Lets say In a sitemap I leave out pages A and B. These are pages that are supposed to be linked from other pages on the same site, and anybody taking a casual look at my sitemap should not be able to find their position (that is why they are omitted from sitemap), but they are linked to from other pages, so a real visitor will find them. Theoretically, the search engine spider should follow that link and include that page also in the index, even if it is not in the sitemap, because it is linked to from a page that exists on the sitemap. What happened is this: I created site, no sitemap, Google indexed it, indexed some german pages also, now I created sitemap, leaving out german pages, submitted to Google, Google indexed URLs in sitemap, dropped the german pages from the search results (when you do site:domain.com it shows German pages are not in the index after sitemap submission). The pages are linked to from other pages, so Google should be reaching the pages by following the links in the other pages, and the links are all do-follow.

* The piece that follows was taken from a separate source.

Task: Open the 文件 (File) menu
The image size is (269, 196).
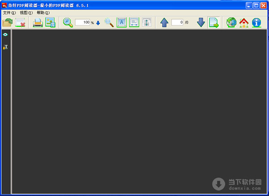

Yes, G will index those pages so there are couple of ways to prevent the inclusion. 1. Use <meta name="googlebot" content="noindex"> to block G from indexing the site or <meta name="robots" content="noindex"> for all bots to don't index this page. 2. Use robots.txt 3. Add your site for removal in G webmaster tools > Remove URLs section
That is unusual. Have you tried lowering the priority and update frequency of the links in your sitemap? Perhaps Google is giving preference to all your sitemap links if they have a high priority level.